After a three-day trial, the Soviets determined that Gary Powers, having been caught spying on Russia, exposed the United States for what it really was: “an enemy of the peace.” Powers was sentenced to ten years in prison. President Eisenhower was judged to be a “follower of Hitler,” the lowest insult in the Russian lexicon. Hitler had double-crossed Khrushchev’s predecessor, Joseph Stalin, in 1941, and the result of that double cross was twenty million Russians dead. In comparing Eisenhower to Hitler, Khrushchev was sending a clear message: diplomacy was off the table. The upcoming east-west summit in Paris was canceled. How bad could things get?
The National Advisory Committee for Aeronautics issued a press release identifying Watertown as the U-2 training facility but stating falsely that it was no longer used as a training base. The Russians knew that statement was meant to mislead the American public and not Russia’s intelligence service, the KGB—and the CIA knew the Soviets had first-person information about Area 51 in the form of Gary Powers, not just photographic images of the facility from the satellites they’d been sending overhead.
With the White House absorbing the fallout from the Gary Powers affair, the CIA and the Air Force were deeply involved in the Mach 3 replacement for the U-2 out at the Ranch. The 8,500-foot-long runway, designated 14/32 and believed to be the longest in the world, had been finished, complete with a two-mile semicircular extension called the Hook, which would allow an A-12 pilot extra room for maneuvering were he to overshoot the runway. Four new aircraft hangars were built, designated 4, 5, 6, and 7. The former U-2 hangars whose metal doors had buckled in the atomic blast were converted into maintenance facilities and machine shops. Navy housing units, 140 in all, were transported to the base and laid out in neat rows. The commissary was expanded, as was the movie house and fire station. Richard Bissell had a tennis court put in, and plans for an Olympic-size swimming pool were drawn. The airspace over the entire region was given its own designation, R-4808N, separate from what had previously been designated Prohibited Area P-275; it included the Nevada Test Site, Area 13, and Area 51. All the CIA was waiting for was Lockheed’s delivery of the A-12 airplanes.
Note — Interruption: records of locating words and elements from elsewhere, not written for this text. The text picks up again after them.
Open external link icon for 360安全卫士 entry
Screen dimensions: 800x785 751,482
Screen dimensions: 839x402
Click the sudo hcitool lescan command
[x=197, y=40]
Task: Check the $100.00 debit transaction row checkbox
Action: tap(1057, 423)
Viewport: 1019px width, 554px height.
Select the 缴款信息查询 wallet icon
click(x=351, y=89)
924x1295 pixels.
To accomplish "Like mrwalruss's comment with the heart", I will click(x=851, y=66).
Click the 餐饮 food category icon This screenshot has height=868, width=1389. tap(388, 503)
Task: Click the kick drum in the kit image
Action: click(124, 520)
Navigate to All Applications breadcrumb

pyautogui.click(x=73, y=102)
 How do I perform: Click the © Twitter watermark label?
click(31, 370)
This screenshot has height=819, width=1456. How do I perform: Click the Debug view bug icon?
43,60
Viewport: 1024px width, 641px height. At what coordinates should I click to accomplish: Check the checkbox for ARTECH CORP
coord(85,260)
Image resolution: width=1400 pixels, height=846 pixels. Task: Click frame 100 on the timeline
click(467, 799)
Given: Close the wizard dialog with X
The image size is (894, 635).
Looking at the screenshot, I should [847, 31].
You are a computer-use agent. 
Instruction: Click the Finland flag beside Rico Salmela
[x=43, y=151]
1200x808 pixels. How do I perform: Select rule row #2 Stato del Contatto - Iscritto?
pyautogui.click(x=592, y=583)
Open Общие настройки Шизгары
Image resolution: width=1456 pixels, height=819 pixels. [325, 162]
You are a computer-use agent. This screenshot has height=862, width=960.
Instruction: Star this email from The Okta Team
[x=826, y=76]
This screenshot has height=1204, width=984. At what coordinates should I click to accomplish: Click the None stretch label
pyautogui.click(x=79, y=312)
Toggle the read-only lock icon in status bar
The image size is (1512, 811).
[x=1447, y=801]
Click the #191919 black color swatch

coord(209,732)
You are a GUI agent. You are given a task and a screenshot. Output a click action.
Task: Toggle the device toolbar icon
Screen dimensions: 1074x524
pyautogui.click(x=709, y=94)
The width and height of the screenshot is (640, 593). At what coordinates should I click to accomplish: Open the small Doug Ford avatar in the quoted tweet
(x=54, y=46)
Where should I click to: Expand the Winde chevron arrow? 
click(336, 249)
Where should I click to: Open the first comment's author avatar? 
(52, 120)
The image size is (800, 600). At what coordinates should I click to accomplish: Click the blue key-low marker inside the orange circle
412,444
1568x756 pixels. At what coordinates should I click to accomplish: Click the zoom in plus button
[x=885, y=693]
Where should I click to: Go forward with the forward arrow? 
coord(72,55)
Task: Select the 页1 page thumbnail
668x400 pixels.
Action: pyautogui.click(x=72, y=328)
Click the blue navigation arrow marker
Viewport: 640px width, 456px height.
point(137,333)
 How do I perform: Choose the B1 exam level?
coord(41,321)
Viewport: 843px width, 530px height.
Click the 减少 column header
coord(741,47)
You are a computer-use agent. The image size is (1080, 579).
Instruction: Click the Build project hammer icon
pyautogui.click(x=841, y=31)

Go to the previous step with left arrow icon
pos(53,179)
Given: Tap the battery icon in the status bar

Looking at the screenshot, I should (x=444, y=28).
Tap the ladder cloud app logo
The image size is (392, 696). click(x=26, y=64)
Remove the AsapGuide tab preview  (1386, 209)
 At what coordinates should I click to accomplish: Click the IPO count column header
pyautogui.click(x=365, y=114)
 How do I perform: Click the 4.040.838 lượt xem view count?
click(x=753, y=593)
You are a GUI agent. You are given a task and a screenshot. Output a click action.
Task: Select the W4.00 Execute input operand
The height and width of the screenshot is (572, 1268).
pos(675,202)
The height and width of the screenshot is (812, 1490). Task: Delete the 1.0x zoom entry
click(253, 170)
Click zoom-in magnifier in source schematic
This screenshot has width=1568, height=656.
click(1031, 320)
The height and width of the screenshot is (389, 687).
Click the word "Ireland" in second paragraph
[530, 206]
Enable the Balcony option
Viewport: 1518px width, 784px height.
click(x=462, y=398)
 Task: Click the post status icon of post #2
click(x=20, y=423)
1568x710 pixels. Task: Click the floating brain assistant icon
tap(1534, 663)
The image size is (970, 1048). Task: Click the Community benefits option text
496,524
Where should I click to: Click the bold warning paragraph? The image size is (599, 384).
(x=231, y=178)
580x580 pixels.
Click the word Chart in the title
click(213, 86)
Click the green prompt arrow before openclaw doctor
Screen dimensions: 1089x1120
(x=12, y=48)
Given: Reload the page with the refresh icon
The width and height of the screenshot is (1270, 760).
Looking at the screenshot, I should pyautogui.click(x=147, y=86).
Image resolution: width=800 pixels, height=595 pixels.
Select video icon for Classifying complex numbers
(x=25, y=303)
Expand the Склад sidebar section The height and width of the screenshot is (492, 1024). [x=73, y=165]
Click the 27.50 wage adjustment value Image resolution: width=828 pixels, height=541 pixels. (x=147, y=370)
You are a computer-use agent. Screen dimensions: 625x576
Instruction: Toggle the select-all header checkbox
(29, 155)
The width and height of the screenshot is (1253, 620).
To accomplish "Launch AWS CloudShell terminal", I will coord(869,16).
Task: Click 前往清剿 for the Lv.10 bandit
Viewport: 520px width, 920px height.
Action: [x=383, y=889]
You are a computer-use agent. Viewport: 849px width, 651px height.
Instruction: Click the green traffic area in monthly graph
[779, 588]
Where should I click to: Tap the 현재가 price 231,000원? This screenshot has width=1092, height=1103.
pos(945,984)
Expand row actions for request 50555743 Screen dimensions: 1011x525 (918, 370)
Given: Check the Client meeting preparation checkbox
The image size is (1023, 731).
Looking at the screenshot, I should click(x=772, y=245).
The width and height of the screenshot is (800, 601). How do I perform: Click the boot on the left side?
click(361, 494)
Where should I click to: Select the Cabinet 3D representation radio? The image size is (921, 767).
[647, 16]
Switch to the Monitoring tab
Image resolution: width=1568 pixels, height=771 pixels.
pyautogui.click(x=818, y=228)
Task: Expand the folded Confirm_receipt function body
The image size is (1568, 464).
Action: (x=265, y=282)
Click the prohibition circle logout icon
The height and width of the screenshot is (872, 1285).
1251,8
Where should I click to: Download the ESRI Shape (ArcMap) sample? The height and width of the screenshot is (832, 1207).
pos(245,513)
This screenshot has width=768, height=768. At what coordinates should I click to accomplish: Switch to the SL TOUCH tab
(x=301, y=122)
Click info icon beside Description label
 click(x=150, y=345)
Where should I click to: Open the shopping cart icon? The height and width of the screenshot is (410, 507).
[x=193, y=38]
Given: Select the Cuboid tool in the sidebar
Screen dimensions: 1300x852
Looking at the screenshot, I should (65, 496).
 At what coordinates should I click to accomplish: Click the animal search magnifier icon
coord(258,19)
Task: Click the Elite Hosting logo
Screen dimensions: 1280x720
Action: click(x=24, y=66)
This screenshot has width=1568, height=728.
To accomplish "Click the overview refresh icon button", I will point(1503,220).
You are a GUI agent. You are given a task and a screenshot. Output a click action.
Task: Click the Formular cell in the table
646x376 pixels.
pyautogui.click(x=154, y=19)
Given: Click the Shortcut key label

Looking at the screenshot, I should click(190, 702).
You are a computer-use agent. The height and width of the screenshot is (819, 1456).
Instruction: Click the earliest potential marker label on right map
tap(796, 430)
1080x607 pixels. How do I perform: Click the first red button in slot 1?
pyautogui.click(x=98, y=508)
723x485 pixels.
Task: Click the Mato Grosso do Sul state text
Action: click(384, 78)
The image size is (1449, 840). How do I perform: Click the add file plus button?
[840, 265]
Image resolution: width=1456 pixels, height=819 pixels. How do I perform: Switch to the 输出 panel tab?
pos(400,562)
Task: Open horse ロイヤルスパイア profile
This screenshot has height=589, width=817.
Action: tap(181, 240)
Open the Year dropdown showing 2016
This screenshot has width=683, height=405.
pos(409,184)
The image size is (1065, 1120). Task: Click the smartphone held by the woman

At Lockheed, each Mach 3 aircraft was literally being hand forged, part by part, one airplane at a time. The production of the aircraft, according to Richard Bissell, “spawned its own industrial base. Special tools had to be developed, along with new paints, chemicals, wires, oils, engines, fuel, even special titanium screws. By the time Lockheed finished building the A-12, they themselves had developed and manufactured thirteen million different parts.” It was the titanium that first held everything up. Titanium was the only metal strong enough to handle the kind of heat the Mach 3 aircraft would have to endure: 500-to 600-degree temperatures on the fuselage’s skin and nearly 1,000 degrees in places close to the engines. This meant the titanium alloy had to be pure; nearly 95 percent of what Lockheed initially received had to be rejected. Titanium was also critically sensitive to the chemical chlorine, a fact Lockheed engineers did not realize at first. During the summer, when chlorine levels in the Burbank water system were elevated to fight algae, inside the Skunk Works, airplane pieces started to mysteriously corrode. Eventually, the problem was discovered, and the entire Skunk Works crew had to switch over to distilled water. Next it was discovered that titanium was also sensitive to cadmium, which was what most of Lockheed’s tools were plated with. Hundreds of toolboxes had to be reconfigured, thousands of tools tossed out. The next problem was power related. Wind-tunnel testing in Burbank was draining too much electricity off the local grid. If a reporter found out about the electricity drain, it could lead to unwanted questions. NASA offered Kelly Johnson an alternative wind-tunnel test facility up in Northern California, near the Mojave, which was where Lockheed engineers ended up—performing their tests late at night under cover of darkness. The complicated nature of all things Oxcart pushed the new spy plane further and further behind the schedule.